Durante il sopralluogo, si è osservato come l’incendio boschivo ha profondamente modificato, dal punto di vista fisico e chimico, la copertura vegetale e il suolo, accumulando materiale combusto, sostanze ritardanti utilizzate per le attività di spegnimento dai mezzi aerei e cenere.
Arpa Lombardia eseguirà, a supporto degli Enti, indagini e monitoraggi di carattere ambientale, sulla matrice acque sotterranee, che partiranno già dalla prossima settimana.
Gli interventi serviranno a verificare se le sostanze di combustione del bosco e gli agenti chimici impiegati per lo spegnimento, possano raggiungere, nel breve e lungo periodo, anche la falda idrica sotterranea, particolarmente vulnerabile, che alimenta le sorgenti ad uso idropotabile presenti nella Valganna nel comune di Induno Olona. Si tratta, in particolare, di monitorare le sorgenti dell’Alpe Cuseglio, delle Gallerie della Valganna e la fonte che alimenta la Birreria.
Inoltre, Arpa si è subito attivata per mappare l’estensione dell’area coinvolta dagli incendi e valutare i primi danni subiti dalla vegetazione.
A tale scopo, si è fatto uso di tecniche satellitari, di osservazione della terra, già in uso per il supporto delle attività di monitoraggio e controllo ambientale.
Lo scorso 7 gennaio, ARPA ha trasmesso, al Parco e al Coordinamento antincendio della Comunità Montana Valli del Verbano, i primi risultati delle elaborazioni effettuate su alcune immagini dei satelliti Sentinel-2 del programma europeo Copernicus.
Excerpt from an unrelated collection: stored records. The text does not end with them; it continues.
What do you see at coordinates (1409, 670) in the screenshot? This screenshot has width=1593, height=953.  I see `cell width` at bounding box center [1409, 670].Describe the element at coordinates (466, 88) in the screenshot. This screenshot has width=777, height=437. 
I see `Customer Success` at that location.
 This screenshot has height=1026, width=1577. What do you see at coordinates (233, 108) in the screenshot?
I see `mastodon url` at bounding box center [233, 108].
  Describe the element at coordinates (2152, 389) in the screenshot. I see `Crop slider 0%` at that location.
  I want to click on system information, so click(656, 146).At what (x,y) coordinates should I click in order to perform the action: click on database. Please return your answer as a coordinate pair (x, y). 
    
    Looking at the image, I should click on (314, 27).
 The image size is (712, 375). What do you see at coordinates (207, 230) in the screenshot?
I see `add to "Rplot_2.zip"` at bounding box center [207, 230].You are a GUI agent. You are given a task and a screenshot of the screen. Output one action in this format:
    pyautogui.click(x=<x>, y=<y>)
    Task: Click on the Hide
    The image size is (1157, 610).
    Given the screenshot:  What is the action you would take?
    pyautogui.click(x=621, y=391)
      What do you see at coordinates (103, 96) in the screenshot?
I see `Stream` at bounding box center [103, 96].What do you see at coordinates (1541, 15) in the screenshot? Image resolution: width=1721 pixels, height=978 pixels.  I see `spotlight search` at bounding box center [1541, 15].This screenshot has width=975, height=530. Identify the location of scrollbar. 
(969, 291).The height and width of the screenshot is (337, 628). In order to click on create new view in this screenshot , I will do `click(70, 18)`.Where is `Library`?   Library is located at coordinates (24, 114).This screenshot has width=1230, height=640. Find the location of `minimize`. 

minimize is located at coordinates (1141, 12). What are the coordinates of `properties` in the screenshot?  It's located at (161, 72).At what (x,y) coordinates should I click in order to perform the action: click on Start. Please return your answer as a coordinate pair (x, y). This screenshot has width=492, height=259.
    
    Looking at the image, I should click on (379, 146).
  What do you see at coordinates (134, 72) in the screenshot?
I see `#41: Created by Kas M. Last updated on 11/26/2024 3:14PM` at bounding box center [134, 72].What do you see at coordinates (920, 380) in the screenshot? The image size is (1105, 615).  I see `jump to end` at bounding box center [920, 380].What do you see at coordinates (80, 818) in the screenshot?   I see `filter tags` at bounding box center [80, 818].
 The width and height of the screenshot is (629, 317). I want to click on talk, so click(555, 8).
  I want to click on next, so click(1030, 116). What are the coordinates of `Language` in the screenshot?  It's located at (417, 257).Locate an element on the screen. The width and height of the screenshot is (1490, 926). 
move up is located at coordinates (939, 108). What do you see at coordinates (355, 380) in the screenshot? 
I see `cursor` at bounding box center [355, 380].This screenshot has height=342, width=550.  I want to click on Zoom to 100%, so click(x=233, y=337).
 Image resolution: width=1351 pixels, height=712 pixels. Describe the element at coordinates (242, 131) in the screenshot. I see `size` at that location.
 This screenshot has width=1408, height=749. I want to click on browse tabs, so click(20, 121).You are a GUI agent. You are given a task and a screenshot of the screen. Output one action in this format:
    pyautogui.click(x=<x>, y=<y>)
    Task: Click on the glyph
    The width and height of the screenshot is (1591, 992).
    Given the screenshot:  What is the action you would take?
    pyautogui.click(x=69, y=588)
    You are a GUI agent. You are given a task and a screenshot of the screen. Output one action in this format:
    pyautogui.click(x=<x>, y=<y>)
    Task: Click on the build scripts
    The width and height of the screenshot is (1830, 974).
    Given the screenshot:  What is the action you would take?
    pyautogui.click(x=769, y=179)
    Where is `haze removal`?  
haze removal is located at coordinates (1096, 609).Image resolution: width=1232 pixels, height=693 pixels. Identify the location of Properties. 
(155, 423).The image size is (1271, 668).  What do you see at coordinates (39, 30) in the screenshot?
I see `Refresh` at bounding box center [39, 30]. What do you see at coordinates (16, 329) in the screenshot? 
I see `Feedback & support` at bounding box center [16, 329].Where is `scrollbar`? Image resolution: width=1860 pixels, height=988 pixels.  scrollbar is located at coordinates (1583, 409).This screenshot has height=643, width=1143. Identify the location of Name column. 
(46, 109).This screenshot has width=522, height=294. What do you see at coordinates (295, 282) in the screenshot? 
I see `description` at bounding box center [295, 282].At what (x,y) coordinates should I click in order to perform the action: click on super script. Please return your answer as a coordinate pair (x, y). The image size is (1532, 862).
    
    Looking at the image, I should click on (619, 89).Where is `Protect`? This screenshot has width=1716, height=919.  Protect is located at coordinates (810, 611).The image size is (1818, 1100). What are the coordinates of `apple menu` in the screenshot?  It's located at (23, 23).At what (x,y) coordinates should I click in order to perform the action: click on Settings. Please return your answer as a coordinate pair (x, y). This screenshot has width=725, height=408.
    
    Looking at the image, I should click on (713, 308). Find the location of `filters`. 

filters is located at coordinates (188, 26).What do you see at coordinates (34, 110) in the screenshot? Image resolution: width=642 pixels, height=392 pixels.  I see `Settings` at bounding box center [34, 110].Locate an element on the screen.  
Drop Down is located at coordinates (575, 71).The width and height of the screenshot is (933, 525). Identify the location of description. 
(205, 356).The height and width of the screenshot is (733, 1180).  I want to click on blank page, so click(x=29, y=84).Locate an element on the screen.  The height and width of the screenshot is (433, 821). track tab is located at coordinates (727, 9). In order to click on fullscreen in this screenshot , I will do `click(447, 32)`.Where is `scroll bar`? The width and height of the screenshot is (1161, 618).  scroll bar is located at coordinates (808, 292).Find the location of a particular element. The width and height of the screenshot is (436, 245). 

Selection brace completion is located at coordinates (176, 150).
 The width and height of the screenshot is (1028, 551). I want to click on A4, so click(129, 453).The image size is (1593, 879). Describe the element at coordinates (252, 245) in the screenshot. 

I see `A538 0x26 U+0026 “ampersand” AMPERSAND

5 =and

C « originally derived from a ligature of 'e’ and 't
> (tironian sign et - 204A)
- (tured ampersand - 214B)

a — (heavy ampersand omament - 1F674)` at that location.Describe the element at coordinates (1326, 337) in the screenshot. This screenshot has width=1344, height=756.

Queste immagini e la loro elaborazione, che hanno una risoluzione a terra di 10 metri e una frequenza di ripresa di 5 giorni, contribuiscono a definire le variazioni dell’indice di vegetazione NDVI (Normalized Difference Vegetation index) prima e dopo l’incendio.
Nei prossimi giorni, Arpa continuerà nell’opera di supporto agli Enti, adottando un approccio multi-scala, che utilizzi sia le immagini satellitari sia i droni, per effettuare rilievi di grande dettaglio su alcune aree reputate particolarmente critiche per l’intensità del danno subito.
Un’ulteriore criticità, che potrà essere valutata successivamente, è presente lungo alcune vallecole che percorrono il versante della Valganna, dove l’incendio ha compromesso la copertura vegetale che proteggeva il sottile strato di suolo che ricopriva le formazioni cristalline e carbonatiche sottostanti, dove, nel caso di eventuali eventi meteorici intensi, potrebbero innescarsi colate detritiche con impatti rilevanti sul fondovalle.